WORK ORDER >> Give back the records below exactly, omitting the pictures.

(Stored items)

* * *

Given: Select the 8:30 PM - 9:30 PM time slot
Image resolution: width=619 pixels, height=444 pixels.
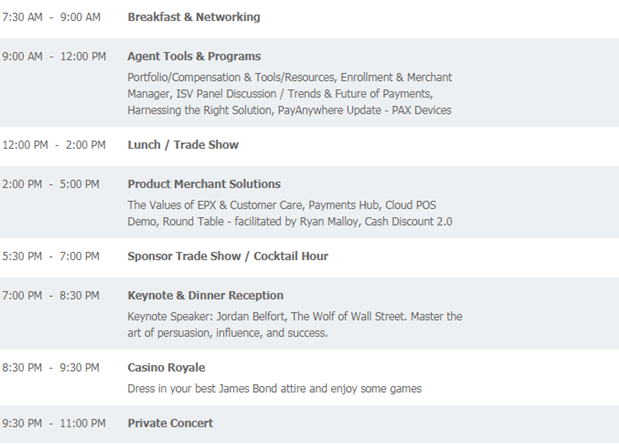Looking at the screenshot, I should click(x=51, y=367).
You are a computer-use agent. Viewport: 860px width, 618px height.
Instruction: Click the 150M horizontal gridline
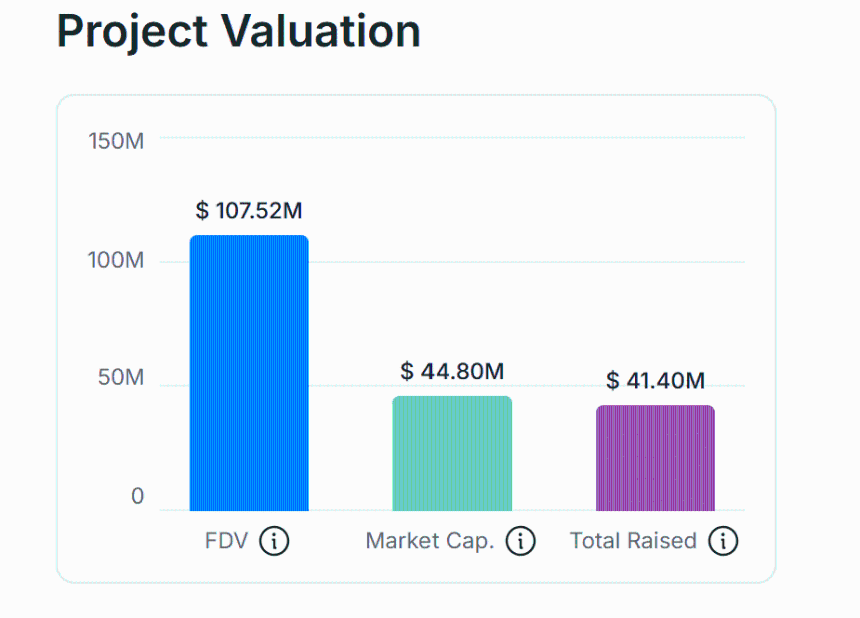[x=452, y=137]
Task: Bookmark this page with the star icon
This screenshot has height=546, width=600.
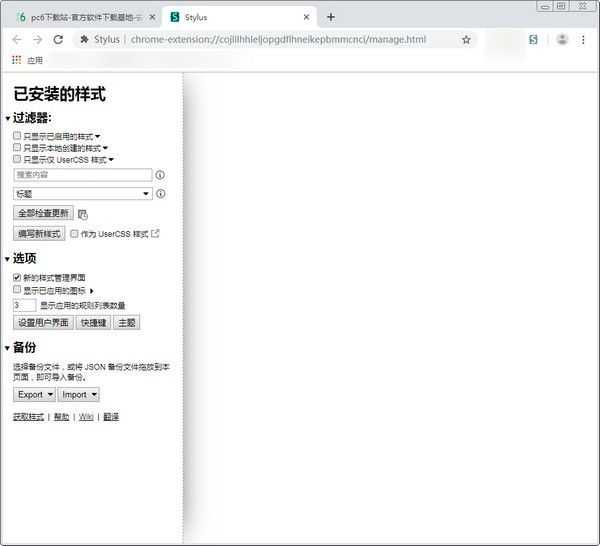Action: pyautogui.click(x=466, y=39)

* * *

SOLVED PROBLEM >>
Given: Select the 8:30 PM - 9:30 PM time slot
Image resolution: width=619 pixels, height=444 pixels.
Looking at the screenshot, I should click(x=51, y=367).
You are a computer-use agent. Viewport: 860px width, 618px height.
Instruction: Click the 150M horizontal gridline
[x=452, y=137]
Task: Bookmark this page with the star icon
This screenshot has height=546, width=600.
Action: pyautogui.click(x=466, y=39)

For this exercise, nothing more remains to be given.